**** 抽出した本文
職場や家庭、SNSなどで、その場の感情に任せて相手に怒りをぶつけてしまい、後悔したことはありませんか。発端はささいなことだったのに、ぶつけてしまった怒りが人間関係を傷つけ、その後、取り返しのつかない大事に発展することも少なくありません。
そんな失敗をしないために必要な、怒りをうまくコントロールして日々を平和に穏やかに過ごすコツを教えてくれるのは、精神科医の伊藤拓先生です。
20年以上にわたり、のべ5万人を診てきた先生の著書『精神科医が教える 後悔しない怒り方』から再構成して紹介します。
********
**** データ記録
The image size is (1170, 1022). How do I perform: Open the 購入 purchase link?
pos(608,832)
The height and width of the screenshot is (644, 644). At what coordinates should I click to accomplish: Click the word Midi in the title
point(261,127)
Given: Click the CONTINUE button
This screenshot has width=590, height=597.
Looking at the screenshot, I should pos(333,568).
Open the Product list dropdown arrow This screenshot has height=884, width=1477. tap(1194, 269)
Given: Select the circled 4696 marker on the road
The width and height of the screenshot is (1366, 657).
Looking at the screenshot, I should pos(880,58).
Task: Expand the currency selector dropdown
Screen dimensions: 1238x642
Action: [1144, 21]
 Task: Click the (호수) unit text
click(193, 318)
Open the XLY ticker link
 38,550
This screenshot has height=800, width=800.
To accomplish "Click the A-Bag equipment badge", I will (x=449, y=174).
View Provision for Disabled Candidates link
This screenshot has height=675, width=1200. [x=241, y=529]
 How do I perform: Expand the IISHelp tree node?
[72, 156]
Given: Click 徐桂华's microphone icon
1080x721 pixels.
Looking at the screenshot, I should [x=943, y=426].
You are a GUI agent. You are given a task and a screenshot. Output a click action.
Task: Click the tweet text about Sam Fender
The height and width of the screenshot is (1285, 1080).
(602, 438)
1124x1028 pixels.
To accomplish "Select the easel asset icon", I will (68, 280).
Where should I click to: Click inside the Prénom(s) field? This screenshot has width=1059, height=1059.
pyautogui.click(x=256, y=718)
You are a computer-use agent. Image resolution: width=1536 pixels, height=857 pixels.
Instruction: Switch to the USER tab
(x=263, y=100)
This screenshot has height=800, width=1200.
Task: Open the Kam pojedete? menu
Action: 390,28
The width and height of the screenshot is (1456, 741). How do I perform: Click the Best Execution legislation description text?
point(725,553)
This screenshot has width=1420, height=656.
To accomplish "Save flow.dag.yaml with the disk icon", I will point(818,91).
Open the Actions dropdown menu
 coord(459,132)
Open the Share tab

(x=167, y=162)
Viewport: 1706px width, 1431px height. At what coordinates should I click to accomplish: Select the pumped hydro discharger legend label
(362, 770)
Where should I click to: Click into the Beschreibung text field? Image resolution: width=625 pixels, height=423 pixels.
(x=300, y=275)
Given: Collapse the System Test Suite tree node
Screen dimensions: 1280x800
********
本文にある「職場や家庭、SNSなどで、その場の感情に任せて相手に怒りをぶつけてしまい、後悔したことはありませんか。」を英語に訳してください。 記録の内容は本文とは関係がありません。

回答 = Have you ever let the emotions of the moment take over, taken your anger out on someone at work, at home, or on social media, and then regretted it?